The Reserve Bank’s latest forecasts predict inflation will fall to 2.8 percent by December 2025.

But minutes from the June meeting, released on Tuesday morning, suggested inflation could take a little longer to ease, spelling bad news for the 3 million Australians with a mortgage.

Mr Bouris, founder of Wizard Home Loans, told Sunrise that June quarter inflation figures, due at the end of July, would give the best indication of where it was heading.

When asked by co-host Matt Shirvington if we were close to seeing a rate cut, Bouris said that wasn’t likely in the near future.

“I don’t know if we’re close to that, I think it’s more likely that we’ll see rates come down sometime late next year in 2025, at least that’s what the money-market economists are predicting,” he said.

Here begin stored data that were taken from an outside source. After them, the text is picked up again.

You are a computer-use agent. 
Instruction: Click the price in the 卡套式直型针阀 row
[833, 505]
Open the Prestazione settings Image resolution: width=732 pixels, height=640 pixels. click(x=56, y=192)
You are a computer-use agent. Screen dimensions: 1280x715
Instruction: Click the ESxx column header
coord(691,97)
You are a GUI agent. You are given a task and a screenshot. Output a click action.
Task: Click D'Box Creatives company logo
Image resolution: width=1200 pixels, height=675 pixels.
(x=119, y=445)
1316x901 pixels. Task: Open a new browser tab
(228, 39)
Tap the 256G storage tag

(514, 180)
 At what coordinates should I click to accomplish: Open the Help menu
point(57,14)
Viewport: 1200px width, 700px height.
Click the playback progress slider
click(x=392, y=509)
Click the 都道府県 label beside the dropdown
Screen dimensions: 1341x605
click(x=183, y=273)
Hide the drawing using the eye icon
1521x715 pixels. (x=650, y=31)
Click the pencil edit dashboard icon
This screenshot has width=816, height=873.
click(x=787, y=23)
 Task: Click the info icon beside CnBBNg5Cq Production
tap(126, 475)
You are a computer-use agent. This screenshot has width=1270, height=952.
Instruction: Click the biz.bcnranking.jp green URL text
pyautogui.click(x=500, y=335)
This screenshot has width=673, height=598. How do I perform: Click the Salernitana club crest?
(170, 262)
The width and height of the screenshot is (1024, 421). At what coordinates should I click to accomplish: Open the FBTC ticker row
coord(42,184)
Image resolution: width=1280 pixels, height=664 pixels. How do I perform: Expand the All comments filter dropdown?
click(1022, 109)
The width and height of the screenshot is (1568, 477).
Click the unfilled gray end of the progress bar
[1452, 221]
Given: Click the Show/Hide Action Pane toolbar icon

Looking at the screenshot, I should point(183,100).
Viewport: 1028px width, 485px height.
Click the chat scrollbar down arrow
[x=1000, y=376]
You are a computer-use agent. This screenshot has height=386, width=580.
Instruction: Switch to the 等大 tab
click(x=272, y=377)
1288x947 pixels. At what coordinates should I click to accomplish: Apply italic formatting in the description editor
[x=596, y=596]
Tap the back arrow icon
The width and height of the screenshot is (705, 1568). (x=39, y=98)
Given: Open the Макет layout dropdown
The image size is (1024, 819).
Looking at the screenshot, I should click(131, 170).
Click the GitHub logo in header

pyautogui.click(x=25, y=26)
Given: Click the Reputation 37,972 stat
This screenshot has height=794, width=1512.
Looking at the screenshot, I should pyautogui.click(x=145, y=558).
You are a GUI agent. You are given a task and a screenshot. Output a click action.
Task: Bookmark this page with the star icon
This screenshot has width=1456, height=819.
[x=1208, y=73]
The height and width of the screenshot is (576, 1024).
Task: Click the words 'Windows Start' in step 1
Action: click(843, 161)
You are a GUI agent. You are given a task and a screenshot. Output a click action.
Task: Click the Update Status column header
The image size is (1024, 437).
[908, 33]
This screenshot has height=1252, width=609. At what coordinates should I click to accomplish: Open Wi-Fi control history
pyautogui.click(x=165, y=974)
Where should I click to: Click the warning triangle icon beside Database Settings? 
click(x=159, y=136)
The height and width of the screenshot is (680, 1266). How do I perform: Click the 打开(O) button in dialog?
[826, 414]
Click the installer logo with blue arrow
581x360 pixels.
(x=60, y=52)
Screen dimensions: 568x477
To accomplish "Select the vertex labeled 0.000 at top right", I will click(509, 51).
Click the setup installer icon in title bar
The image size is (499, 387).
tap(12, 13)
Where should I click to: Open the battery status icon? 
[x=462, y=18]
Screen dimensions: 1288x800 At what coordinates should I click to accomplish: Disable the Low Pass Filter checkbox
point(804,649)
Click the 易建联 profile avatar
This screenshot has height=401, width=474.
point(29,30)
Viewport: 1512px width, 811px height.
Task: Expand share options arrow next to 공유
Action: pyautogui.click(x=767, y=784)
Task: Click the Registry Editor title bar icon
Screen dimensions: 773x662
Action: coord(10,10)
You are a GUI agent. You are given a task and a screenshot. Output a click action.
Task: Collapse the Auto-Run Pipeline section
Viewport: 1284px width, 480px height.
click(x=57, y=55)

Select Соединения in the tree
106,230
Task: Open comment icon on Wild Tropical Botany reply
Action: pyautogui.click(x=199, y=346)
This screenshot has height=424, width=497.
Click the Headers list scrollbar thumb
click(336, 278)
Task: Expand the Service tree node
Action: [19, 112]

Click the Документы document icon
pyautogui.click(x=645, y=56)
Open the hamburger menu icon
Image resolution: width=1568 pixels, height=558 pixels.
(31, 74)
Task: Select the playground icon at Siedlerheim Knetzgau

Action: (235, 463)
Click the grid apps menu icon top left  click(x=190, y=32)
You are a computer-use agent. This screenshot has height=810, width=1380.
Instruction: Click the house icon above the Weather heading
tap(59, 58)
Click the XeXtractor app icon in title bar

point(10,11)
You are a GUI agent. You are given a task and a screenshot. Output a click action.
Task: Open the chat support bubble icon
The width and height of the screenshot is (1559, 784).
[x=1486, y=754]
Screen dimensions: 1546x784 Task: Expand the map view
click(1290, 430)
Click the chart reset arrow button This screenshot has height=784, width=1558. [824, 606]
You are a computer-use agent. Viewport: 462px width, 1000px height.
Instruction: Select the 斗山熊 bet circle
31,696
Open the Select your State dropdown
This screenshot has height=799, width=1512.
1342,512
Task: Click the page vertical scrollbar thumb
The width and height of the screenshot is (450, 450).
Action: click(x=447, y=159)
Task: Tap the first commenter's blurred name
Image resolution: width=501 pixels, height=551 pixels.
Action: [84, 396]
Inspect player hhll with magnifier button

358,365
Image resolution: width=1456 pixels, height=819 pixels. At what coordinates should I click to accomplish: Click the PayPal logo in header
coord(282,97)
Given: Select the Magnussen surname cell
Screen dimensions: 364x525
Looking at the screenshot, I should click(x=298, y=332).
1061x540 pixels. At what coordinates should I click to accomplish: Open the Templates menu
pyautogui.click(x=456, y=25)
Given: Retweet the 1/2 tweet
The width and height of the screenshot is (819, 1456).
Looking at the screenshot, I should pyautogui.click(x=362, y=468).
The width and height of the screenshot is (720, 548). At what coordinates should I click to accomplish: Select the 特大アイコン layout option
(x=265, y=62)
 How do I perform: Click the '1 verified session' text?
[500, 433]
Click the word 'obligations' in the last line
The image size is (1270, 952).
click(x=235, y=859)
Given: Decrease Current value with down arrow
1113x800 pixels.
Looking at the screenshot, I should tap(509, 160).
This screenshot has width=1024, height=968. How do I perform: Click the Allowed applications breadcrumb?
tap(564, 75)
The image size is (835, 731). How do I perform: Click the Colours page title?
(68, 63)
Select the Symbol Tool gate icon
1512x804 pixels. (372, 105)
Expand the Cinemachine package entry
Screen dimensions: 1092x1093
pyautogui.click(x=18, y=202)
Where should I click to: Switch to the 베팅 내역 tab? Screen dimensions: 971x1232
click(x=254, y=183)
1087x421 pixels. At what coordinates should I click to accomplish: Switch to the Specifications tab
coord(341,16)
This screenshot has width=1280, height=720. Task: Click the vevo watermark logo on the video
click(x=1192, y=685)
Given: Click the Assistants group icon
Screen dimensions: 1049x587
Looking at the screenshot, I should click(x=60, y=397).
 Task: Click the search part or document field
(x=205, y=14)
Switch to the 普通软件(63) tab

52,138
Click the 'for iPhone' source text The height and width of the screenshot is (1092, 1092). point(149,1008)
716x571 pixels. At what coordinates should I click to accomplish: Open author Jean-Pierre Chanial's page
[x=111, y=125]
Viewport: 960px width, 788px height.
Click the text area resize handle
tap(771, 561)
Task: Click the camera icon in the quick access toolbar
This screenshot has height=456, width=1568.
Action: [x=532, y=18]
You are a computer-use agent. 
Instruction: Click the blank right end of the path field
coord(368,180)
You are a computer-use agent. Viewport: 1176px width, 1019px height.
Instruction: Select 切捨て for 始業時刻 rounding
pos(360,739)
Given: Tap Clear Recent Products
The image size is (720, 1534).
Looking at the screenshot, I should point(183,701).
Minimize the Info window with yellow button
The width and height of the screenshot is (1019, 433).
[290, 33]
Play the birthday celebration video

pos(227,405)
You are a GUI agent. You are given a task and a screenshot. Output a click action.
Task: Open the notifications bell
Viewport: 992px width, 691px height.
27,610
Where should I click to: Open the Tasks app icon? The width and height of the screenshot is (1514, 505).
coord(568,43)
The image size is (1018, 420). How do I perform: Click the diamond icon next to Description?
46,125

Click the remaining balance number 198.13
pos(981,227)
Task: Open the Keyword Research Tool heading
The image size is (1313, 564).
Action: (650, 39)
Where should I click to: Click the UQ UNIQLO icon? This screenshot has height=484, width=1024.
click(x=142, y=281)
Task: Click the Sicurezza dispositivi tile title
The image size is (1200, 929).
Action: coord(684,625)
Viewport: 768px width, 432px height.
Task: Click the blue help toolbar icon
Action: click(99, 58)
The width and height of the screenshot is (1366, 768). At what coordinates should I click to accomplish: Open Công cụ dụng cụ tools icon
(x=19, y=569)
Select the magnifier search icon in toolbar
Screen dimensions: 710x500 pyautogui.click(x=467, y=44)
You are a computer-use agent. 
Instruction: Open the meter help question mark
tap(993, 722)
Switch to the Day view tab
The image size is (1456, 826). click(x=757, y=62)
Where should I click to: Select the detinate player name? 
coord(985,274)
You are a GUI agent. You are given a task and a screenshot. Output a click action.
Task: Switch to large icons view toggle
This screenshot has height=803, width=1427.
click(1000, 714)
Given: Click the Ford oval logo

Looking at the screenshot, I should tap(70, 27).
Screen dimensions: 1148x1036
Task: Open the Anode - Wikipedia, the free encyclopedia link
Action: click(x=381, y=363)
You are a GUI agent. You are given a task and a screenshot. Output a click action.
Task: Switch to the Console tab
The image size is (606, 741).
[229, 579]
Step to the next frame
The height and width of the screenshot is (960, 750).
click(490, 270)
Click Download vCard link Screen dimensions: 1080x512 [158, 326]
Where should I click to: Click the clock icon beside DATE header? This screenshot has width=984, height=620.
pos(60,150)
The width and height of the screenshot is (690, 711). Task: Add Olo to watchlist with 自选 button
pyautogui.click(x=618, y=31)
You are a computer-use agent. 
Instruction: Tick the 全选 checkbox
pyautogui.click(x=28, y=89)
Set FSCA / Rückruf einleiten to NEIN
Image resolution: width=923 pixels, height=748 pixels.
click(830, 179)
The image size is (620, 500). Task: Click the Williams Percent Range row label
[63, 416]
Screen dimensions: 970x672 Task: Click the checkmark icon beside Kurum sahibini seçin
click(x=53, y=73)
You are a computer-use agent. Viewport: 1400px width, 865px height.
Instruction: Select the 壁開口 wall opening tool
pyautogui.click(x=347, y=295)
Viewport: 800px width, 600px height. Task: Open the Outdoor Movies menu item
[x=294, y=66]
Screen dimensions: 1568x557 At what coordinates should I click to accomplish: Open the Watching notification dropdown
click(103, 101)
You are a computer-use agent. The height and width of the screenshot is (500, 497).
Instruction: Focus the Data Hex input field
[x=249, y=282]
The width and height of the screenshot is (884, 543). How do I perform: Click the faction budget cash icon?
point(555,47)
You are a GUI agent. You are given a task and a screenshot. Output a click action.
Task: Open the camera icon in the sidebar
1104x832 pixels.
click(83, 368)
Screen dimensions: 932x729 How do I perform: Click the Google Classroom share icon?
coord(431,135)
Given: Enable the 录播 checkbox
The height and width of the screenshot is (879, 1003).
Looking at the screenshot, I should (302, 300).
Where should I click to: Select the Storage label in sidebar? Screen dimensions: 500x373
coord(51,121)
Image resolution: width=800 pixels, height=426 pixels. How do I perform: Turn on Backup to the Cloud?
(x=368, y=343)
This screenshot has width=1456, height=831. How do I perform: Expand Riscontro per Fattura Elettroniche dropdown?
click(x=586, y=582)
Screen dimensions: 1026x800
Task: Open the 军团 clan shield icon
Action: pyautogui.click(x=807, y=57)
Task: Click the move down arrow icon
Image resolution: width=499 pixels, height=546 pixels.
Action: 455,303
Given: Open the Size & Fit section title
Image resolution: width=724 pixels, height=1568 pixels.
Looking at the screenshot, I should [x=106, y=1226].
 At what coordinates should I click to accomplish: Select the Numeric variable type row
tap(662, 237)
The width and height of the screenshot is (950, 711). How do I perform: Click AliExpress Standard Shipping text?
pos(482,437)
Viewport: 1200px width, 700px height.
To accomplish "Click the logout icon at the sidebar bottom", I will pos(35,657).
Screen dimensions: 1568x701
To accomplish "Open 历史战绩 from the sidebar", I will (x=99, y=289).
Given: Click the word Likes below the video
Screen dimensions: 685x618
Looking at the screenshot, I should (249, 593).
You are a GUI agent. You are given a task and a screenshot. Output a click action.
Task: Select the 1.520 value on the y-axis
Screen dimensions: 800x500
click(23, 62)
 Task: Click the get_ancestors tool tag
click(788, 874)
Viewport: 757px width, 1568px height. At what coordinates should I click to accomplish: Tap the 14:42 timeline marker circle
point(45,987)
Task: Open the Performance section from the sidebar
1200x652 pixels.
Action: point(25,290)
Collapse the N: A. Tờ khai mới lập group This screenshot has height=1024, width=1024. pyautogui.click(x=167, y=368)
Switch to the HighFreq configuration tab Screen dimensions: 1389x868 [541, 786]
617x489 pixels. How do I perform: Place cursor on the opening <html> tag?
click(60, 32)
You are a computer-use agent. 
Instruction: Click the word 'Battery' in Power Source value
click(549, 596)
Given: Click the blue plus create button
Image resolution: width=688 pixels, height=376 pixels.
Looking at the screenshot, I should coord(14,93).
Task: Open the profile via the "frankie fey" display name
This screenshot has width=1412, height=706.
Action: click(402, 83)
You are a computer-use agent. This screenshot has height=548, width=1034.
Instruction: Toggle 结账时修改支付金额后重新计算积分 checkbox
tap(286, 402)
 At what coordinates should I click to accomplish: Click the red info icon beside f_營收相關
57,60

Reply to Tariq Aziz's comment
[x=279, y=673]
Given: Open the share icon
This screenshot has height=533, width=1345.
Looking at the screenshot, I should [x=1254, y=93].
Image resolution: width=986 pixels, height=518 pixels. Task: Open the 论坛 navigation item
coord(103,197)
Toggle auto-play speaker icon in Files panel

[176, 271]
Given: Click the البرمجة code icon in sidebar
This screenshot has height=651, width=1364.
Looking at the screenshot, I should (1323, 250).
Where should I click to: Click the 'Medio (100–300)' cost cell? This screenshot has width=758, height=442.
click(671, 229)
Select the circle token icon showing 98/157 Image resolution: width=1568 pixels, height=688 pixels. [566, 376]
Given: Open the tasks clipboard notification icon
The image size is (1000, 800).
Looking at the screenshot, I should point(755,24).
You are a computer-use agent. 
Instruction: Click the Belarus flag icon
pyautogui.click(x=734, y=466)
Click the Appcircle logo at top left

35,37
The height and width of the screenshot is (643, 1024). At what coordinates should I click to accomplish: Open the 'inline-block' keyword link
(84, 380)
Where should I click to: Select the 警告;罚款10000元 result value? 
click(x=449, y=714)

‘The Reserve Bank’s predictions about what its interest rate rises would do are going to take longer to implement. They are simply taking longer to adjust people’s spending.’

Financial guru Mark Bouris has said interest rates are unlikely to fall until next year amid gloomy news that rates could rise again because inflation is taking longer than expected to subside.

The chairman of mortgage lending company Yellow Brick Road added that 30 per cent of Australian homeowners who do not have a mortgage are the ones spending money.

“The other 31 percent who have a mortgage are in trouble,” he said.

Minutes of the RBA’s June meeting also confirmed that the board had discussed raising the cash rate.

“Raising the cash rate at this meeting might be appropriate if members were of the view that monetary policies were not sufficiently restrictive to return inflation to target within a reasonable timeframe,” it said.

Following the latest RBA meeting, Governor Michele Bullock confirmed that her board had considered a rate hike during its two-day meeting.

“Yes, the board of directors discussed the case for raising interest rates at this meeting,” he told reporters.

Australia’s most powerful central banker also confirmed that a rate cut was not even being discussed, even though home borrowers have endured the most aggressive increases since the late 1980s.

“No, the possibility of a cut has not been considered,” he said.

Another rate hike would take the RBA’s cash to a new 13-year high of 4.6 percent and add $100 a month to the repayments of an average $600,000 mortgage.

The Reserve Bank will meet again on 5 and 6 August, following the publication of more comprehensive June quarter inflation data on 31 July.